__EXERCISE BRIEF__
Nothing but the lines from the start of the records through the line that contains "[combobox] (292, 20)" is to be copied, and each is to be copied exactly.

__Data records__
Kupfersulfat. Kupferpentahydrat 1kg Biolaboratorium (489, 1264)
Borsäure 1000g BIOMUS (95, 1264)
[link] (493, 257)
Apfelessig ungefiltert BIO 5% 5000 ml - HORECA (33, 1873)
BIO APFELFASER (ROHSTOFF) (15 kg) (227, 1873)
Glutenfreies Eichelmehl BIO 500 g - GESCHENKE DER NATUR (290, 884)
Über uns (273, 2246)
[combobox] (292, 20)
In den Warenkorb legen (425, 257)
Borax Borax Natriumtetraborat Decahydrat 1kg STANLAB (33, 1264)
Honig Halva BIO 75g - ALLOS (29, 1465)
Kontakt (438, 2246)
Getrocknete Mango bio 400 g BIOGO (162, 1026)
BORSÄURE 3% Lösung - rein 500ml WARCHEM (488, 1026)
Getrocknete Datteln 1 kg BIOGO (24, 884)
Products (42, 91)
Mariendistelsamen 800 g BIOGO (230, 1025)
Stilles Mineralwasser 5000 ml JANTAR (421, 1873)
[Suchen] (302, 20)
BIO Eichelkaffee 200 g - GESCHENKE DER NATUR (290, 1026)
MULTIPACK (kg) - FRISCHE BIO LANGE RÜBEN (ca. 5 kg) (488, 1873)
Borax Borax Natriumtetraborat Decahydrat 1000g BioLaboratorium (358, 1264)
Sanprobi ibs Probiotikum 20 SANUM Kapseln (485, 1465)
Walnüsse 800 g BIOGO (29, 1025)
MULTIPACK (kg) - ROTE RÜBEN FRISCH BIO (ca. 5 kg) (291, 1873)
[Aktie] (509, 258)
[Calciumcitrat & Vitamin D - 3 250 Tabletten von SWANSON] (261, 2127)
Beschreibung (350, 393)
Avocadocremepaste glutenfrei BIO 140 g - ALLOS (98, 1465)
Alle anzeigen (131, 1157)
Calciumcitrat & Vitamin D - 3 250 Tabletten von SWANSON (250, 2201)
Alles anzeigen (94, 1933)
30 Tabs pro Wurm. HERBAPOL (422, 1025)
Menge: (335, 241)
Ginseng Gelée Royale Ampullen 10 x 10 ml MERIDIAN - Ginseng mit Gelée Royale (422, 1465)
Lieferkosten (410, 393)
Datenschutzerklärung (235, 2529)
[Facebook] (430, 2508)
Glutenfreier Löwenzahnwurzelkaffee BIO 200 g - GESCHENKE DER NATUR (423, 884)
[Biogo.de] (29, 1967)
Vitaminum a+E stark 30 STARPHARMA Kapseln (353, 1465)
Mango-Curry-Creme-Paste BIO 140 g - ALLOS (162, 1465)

__OUTPUT FOR THIS EXERCISE__
Kupfersulfat. Kupferpentahydrat 1kg Biolaboratorium (489, 1264)
Borsäure 1000g BIOMUS (95, 1264)
[link] (493, 257)
Apfelessig ungefiltert BIO 5% 5000 ml - HORECA (33, 1873)
BIO APFELFASER (ROHSTOFF) (15 kg) (227, 1873)
Glutenfreies Eichelmehl BIO 500 g - GESCHENKE DER NATUR (290, 884)
Über uns (273, 2246)
[combobox] (292, 20)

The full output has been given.